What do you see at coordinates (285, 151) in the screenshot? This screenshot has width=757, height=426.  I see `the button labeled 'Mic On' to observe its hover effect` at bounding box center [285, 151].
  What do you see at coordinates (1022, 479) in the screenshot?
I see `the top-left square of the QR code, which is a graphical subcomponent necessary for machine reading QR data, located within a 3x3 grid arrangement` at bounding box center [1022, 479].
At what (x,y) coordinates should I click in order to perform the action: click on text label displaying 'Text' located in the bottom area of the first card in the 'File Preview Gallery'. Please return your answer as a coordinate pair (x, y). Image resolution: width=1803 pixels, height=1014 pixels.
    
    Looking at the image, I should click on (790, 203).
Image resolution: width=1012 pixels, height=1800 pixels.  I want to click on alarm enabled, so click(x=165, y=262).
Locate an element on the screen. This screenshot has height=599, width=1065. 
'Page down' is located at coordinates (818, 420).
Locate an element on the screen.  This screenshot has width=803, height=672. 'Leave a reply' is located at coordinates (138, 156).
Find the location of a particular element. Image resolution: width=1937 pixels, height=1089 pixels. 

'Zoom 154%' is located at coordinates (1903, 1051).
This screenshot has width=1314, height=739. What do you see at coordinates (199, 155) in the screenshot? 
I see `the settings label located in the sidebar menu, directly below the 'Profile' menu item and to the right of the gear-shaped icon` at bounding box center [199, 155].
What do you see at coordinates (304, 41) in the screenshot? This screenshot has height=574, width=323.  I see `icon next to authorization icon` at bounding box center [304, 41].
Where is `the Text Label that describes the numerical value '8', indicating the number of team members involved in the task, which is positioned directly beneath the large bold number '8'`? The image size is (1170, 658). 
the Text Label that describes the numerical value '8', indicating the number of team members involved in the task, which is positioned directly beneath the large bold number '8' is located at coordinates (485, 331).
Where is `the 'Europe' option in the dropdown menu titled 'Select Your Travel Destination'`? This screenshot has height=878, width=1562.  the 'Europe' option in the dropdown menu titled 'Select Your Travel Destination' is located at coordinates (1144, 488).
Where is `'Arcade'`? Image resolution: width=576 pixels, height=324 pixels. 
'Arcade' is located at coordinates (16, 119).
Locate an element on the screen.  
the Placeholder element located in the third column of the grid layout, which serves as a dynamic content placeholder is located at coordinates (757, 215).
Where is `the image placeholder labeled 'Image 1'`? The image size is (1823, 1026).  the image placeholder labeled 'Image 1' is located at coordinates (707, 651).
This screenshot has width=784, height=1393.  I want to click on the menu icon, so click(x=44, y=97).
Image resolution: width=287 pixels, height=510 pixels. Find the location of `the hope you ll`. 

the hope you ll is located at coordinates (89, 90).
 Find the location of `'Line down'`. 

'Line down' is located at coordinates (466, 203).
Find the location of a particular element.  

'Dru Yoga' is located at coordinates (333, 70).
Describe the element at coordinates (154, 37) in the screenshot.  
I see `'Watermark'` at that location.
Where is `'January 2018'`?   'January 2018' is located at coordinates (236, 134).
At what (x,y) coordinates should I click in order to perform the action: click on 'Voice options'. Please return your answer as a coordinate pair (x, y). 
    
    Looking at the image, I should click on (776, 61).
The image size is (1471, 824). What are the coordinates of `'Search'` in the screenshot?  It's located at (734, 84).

····················

Render all the rows above as a Markdown table with two columns, No. and Text, leaving out any blank lines.

THE OUTPUT -
| No. | Text |
|---|---|
| 1 | What do you see at coordinates (285, 151) in the screenshot? This screenshot has width=757, height=426.  I see `the button labeled 'Mic On' to observe its hover effect` at bounding box center [285, 151]. |
| 2 |   What do you see at coordinates (1022, 479) in the screenshot? |
| 3 | I see `the top-left square of the QR code, which is a graphical subcomponent necessary for machine reading QR data, located within a 3x3 grid arrangement` at bounding box center [1022, 479]. |
| 4 | At what (x,y) coordinates should I click in order to perform the action: click on text label displaying 'Text' located in the bottom area of the first card in the 'File Preview Gallery'. Please return your answer as a coordinate pair (x, y). Image resolution: width=1803 pixels, height=1014 pixels. |
| 5 |     Looking at the image, I should click on (790, 203). |
| 6 | Image resolution: width=1012 pixels, height=1800 pixels.  I want to click on alarm enabled, so click(x=165, y=262). |
| 7 | Locate an element on the screen. This screenshot has height=599, width=1065.  |
| 8 | 'Page down' is located at coordinates (818, 420). |
| 9 | Locate an element on the screen.  This screenshot has width=803, height=672. 'Leave a reply' is located at coordinates (138, 156). |
| 10 | Find the location of a particular element. Image resolution: width=1937 pixels, height=1089 pixels.  |
| 11 | 'Zoom 154%' is located at coordinates (1903, 1051). |
| 12 | This screenshot has width=1314, height=739. What do you see at coordinates (199, 155) in the screenshot?  |
| 13 | I see `the settings label located in the sidebar menu, directly below the 'Profile' menu item and to the right of the gear-shaped icon` at bounding box center [199, 155]. |
| 14 | What do you see at coordinates (304, 41) in the screenshot? This screenshot has height=574, width=323.  I see `icon next to authorization icon` at bounding box center [304, 41]. |
| 15 | Where is `the Text Label that describes the numerical value '8', indicating the number of team members involved in the task, which is positioned directly beneath the large bold number '8'`? The image size is (1170, 658).  |
| 16 | the Text Label that describes the numerical value '8', indicating the number of team members involved in the task, which is positioned directly beneath the large bold number '8' is located at coordinates (485, 331). |
| 17 | Where is `the 'Europe' option in the dropdown menu titled 'Select Your Travel Destination'`? This screenshot has height=878, width=1562.  the 'Europe' option in the dropdown menu titled 'Select Your Travel Destination' is located at coordinates (1144, 488). |
| 18 | Where is `'Arcade'`? Image resolution: width=576 pixels, height=324 pixels.  |
| 19 | 'Arcade' is located at coordinates (16, 119). |
| 20 | Locate an element on the screen.   |
| 21 | the Placeholder element located in the third column of the grid layout, which serves as a dynamic content placeholder is located at coordinates (757, 215). |
| 22 | Where is `the image placeholder labeled 'Image 1'`? The image size is (1823, 1026).  the image placeholder labeled 'Image 1' is located at coordinates (707, 651). |
| 23 | This screenshot has width=784, height=1393.  I want to click on the menu icon, so click(x=44, y=97). |
| 24 | Image resolution: width=287 pixels, height=510 pixels. Find the location of `the hope you ll`.  |
| 25 | the hope you ll is located at coordinates (89, 90). |
| 26 |  Find the location of `'Line down'`.  |
| 27 | 'Line down' is located at coordinates (466, 203). |
| 28 | Find the location of a particular element.   |
| 29 | 'Dru Yoga' is located at coordinates (333, 70). |
| 30 | Describe the element at coordinates (154, 37) in the screenshot.   |
| 31 | I see `'Watermark'` at that location. |
| 32 | Where is `'January 2018'`?   'January 2018' is located at coordinates (236, 134). |
| 33 | At what (x,y) coordinates should I click in order to perform the action: click on 'Voice options'. Please return your answer as a coordinate pair (x, y).  |
| 34 |     Looking at the image, I should click on (776, 61). |
| 35 | The image size is (1471, 824). What are the coordinates of `'Search'` in the screenshot?  It's located at (734, 84). |